-- Data shown --
⁂
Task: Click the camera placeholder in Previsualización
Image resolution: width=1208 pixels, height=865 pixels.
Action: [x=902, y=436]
⁂
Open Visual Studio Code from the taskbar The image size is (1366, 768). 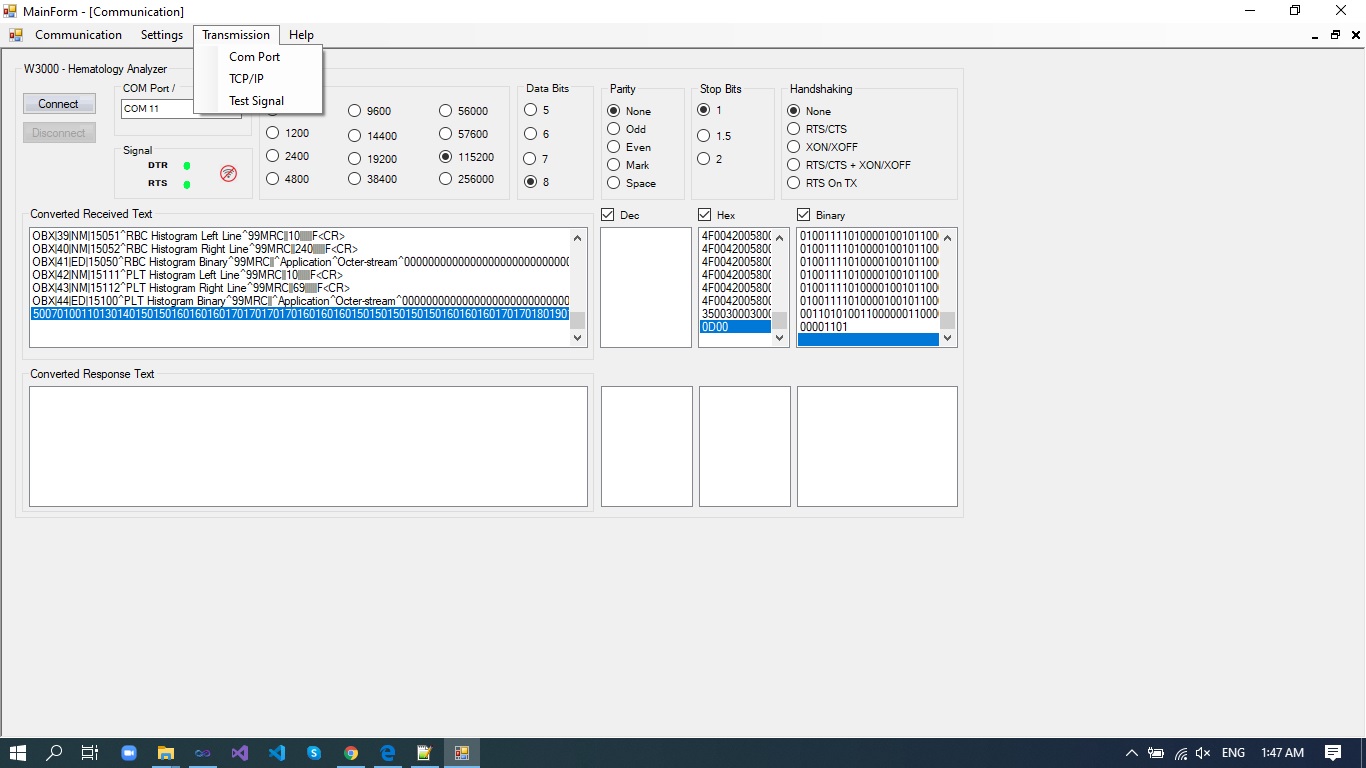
⁂
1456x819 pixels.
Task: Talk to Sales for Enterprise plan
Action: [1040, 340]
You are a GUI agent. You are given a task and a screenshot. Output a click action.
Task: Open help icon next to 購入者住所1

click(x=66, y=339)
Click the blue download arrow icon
⁂
-- What you are asked to do --
Beginning at the line above that contains "Task: Open help icon next to 購入者住所1", return each line exactly through the line that contains "Click the blue download arrow icon", and no others.

-- Result of the task --
Task: Open help icon next to 購入者住所1

click(x=66, y=339)
Click the blue download arrow icon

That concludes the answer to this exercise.